▶ _WHAT IS EXPECTED_
Transcribe every entry word for word.

Stored data
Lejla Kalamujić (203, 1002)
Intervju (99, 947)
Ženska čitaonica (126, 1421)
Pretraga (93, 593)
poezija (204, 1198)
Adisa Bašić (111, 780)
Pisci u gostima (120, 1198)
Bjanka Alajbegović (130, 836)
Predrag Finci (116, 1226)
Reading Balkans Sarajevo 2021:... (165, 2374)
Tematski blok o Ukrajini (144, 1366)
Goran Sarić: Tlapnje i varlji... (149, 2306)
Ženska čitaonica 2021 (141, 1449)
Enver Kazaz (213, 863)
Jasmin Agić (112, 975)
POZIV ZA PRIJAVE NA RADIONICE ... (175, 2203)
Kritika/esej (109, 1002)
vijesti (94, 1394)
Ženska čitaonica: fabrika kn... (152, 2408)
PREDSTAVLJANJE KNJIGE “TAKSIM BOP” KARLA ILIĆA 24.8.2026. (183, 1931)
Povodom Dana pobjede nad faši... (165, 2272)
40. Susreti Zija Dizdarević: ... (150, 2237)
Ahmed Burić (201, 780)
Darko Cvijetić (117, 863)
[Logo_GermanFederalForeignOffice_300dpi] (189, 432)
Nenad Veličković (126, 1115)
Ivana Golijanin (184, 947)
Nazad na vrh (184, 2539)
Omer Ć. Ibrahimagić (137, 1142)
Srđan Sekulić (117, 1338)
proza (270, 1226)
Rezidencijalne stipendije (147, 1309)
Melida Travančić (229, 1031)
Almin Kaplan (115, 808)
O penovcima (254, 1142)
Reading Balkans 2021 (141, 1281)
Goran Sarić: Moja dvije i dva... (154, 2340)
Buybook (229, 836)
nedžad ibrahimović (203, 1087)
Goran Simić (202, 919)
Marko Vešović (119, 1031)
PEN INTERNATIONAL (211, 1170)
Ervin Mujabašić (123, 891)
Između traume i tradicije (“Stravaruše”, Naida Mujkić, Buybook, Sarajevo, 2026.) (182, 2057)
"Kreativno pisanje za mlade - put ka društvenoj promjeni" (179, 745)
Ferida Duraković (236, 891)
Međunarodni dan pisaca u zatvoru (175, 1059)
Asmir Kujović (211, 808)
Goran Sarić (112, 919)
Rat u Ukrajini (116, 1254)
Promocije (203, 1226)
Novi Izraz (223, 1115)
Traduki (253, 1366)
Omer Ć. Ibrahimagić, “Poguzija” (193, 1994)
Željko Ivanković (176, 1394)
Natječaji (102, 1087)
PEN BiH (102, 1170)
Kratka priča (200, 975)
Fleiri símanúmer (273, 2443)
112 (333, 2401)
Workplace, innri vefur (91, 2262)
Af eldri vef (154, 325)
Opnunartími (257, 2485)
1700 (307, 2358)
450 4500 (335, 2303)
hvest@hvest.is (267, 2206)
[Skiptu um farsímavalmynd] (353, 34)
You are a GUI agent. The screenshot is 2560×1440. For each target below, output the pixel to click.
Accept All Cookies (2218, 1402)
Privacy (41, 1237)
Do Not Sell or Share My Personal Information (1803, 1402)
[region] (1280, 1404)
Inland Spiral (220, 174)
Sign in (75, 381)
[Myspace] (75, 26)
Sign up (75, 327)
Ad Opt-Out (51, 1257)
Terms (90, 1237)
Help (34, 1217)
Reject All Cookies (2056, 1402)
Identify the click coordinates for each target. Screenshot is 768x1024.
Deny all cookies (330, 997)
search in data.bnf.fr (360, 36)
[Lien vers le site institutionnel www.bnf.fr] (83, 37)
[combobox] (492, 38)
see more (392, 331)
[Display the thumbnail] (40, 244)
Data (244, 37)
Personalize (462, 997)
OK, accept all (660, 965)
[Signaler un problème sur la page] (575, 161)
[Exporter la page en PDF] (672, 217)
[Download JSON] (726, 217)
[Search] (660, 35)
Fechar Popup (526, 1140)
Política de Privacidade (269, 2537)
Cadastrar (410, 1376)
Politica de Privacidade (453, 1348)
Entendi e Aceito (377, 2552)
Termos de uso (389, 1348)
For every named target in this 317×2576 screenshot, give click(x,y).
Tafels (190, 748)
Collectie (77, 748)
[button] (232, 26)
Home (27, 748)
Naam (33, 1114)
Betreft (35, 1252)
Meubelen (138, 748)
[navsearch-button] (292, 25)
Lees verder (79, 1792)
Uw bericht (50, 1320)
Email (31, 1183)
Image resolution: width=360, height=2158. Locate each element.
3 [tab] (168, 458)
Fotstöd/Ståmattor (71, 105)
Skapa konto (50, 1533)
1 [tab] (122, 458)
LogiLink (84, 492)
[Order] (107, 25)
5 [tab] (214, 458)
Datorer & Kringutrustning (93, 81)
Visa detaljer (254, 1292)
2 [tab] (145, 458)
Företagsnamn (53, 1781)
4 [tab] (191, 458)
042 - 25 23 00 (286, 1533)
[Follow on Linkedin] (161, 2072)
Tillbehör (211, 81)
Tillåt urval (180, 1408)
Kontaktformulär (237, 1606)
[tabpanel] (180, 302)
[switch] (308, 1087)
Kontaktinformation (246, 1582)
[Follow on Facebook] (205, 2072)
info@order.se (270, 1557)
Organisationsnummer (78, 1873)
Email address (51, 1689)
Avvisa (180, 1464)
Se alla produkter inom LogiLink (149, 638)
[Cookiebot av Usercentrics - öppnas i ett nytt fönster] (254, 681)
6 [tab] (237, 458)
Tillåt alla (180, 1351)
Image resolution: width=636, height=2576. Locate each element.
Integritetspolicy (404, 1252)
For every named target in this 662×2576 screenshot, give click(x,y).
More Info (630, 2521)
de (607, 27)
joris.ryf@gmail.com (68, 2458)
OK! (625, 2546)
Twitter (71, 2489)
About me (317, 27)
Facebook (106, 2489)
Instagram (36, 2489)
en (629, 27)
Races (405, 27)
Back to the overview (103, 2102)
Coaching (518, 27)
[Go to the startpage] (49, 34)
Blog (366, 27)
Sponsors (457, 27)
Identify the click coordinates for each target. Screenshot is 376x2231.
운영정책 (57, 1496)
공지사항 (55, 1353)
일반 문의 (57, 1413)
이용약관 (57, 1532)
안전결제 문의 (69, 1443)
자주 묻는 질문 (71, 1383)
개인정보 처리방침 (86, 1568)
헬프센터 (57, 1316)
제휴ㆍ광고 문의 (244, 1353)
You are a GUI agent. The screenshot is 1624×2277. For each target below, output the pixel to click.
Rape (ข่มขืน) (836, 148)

▶ _REPLY TO THE EXERCISE_
Lejla Kalamujić (203, 1002)
Intervju (99, 947)
Ženska čitaonica (126, 1421)
Pretraga (93, 593)
poezija (204, 1198)
Adisa Bašić (111, 780)
Pisci u gostima (120, 1198)
Bjanka Alajbegović (130, 836)
Predrag Finci (116, 1226)
Reading Balkans Sarajevo 2021:... (165, 2374)
Tematski blok o Ukrajini (144, 1366)
Goran Sarić: Tlapnje i varlji... (149, 2306)
Ženska čitaonica 2021 (141, 1449)
Enver Kazaz (213, 863)
Jasmin Agić (112, 975)
POZIV ZA PRIJAVE NA RADIONICE ... (175, 2203)
Kritika/esej (109, 1002)
vijesti (94, 1394)
Ženska čitaonica: fabrika kn... (152, 2408)
PREDSTAVLJANJE KNJIGE “TAKSIM BOP” KARLA ILIĆA 24.8.2026. (183, 1931)
Povodom Dana pobjede nad faši... (165, 2272)
40. Susreti Zija Dizdarević: ... (150, 2237)
Ahmed Burić (201, 780)
Darko Cvijetić (117, 863)
[Logo_GermanFederalForeignOffice_300dpi] (189, 432)
Nenad Veličković (126, 1115)
Ivana Golijanin (184, 947)
Nazad na vrh (184, 2539)
Omer Ć. Ibrahimagić (137, 1142)
Srđan Sekulić (117, 1338)
proza (270, 1226)
Rezidencijalne stipendije (147, 1309)
Melida Travančić (229, 1031)
Almin Kaplan (115, 808)
O penovcima (254, 1142)
Reading Balkans 2021 (141, 1281)
Goran Sarić: Moja dvije i dva... (154, 2340)
Buybook (229, 836)
nedžad ibrahimović (203, 1087)
Goran Simić (202, 919)
Marko Vešović (119, 1031)
PEN INTERNATIONAL (211, 1170)
Ervin Mujabašić (123, 891)
Između traume i tradicije (“Stravaruše”, Naida Mujkić, Buybook, Sarajevo, 2026.) (182, 2057)
"Kreativno pisanje za mlade - put ka društvenoj promjeni" (179, 745)
Ferida Duraković (236, 891)
Međunarodni dan pisaca u zatvoru (175, 1059)
Asmir Kujović (211, 808)
Goran Sarić (112, 919)
Rat u Ukrajini (116, 1254)
Promocije (203, 1226)
Novi Izraz (223, 1115)
Traduki (253, 1366)
Omer Ć. Ibrahimagić, “Poguzija” (193, 1994)
Željko Ivanković (176, 1394)
Natječaji (102, 1087)
PEN BiH (102, 1170)
Kratka priča (200, 975)
Fleiri símanúmer (273, 2443)
112 (333, 2401)
Workplace, innri vefur (91, 2262)
Af eldri vef (154, 325)
Opnunartími (257, 2485)
1700 (307, 2358)
450 4500 (335, 2303)
hvest@hvest.is (267, 2206)
[Skiptu um farsímavalmynd] (353, 34)
You are a GUI agent. The screenshot is 2560×1440. For each target below, output the pixel to click.
Accept All Cookies (2218, 1402)
Privacy (41, 1237)
Do Not Sell or Share My Personal Information (1803, 1402)
[region] (1280, 1404)
Inland Spiral (220, 174)
Sign in (75, 381)
[Myspace] (75, 26)
Sign up (75, 327)
Ad Opt-Out (51, 1257)
Terms (90, 1237)
Help (34, 1217)
Reject All Cookies (2056, 1402)
Identify the click coordinates for each target. Screenshot is 768x1024.
Deny all cookies (330, 997)
search in data.bnf.fr (360, 36)
[Lien vers le site institutionnel www.bnf.fr] (83, 37)
[combobox] (492, 38)
see more (392, 331)
[Display the thumbnail] (40, 244)
Data (244, 37)
Personalize (462, 997)
OK, accept all (660, 965)
[Signaler un problème sur la page] (575, 161)
[Exporter la page en PDF] (672, 217)
[Download JSON] (726, 217)
[Search] (660, 35)
Fechar Popup (526, 1140)
Política de Privacidade (269, 2537)
Cadastrar (410, 1376)
Politica de Privacidade (453, 1348)
Entendi e Aceito (377, 2552)
Termos de uso (389, 1348)
For every named target in this 317×2576 screenshot, give click(x,y).
Tafels (190, 748)
Collectie (77, 748)
[button] (232, 26)
Home (27, 748)
Naam (33, 1114)
Betreft (35, 1252)
Meubelen (138, 748)
[navsearch-button] (292, 25)
Lees verder (79, 1792)
Uw bericht (50, 1320)
Email (31, 1183)
Image resolution: width=360, height=2158. Locate each element.
3 [tab] (168, 458)
Fotstöd/Ståmattor (71, 105)
Skapa konto (50, 1533)
1 [tab] (122, 458)
LogiLink (84, 492)
[Order] (107, 25)
5 [tab] (214, 458)
Datorer & Kringutrustning (93, 81)
Visa detaljer (254, 1292)
2 [tab] (145, 458)
Företagsnamn (53, 1781)
4 [tab] (191, 458)
042 - 25 23 00 (286, 1533)
[Follow on Linkedin] (161, 2072)
Tillbehör (211, 81)
Tillåt urval (180, 1408)
Kontaktformulär (237, 1606)
[tabpanel] (180, 302)
[switch] (308, 1087)
Kontaktinformation (246, 1582)
[Follow on Facebook] (205, 2072)
info@order.se (270, 1557)
Organisationsnummer (78, 1873)
Email address (51, 1689)
Avvisa (180, 1464)
Se alla produkter inom LogiLink (149, 638)
[Cookiebot av Usercentrics - öppnas i ett nytt fönster] (254, 681)
6 [tab] (237, 458)
Tillåt alla (180, 1351)
Image resolution: width=636, height=2576. Locate each element.
Integritetspolicy (404, 1252)
For every named target in this 662×2576 screenshot, give click(x,y).
More Info (630, 2521)
de (607, 27)
joris.ryf@gmail.com (68, 2458)
OK! (625, 2546)
Twitter (71, 2489)
About me (317, 27)
Facebook (106, 2489)
Instagram (36, 2489)
en (629, 27)
Races (405, 27)
Back to the overview (103, 2102)
Coaching (518, 27)
[Go to the startpage] (49, 34)
Blog (366, 27)
Sponsors (457, 27)
Identify the click coordinates for each target. Screenshot is 376x2231.
운영정책 (57, 1496)
공지사항 (55, 1353)
일반 문의 (57, 1413)
이용약관 (57, 1532)
안전결제 문의 (69, 1443)
자주 묻는 질문 (71, 1383)
개인정보 처리방침 (86, 1568)
헬프센터 (57, 1316)
제휴ㆍ광고 문의 (244, 1353)
You are a GUI agent. The screenshot is 1624×2277. For each target below, output the pixel to click.
Rape (ข่มขืน) (836, 148)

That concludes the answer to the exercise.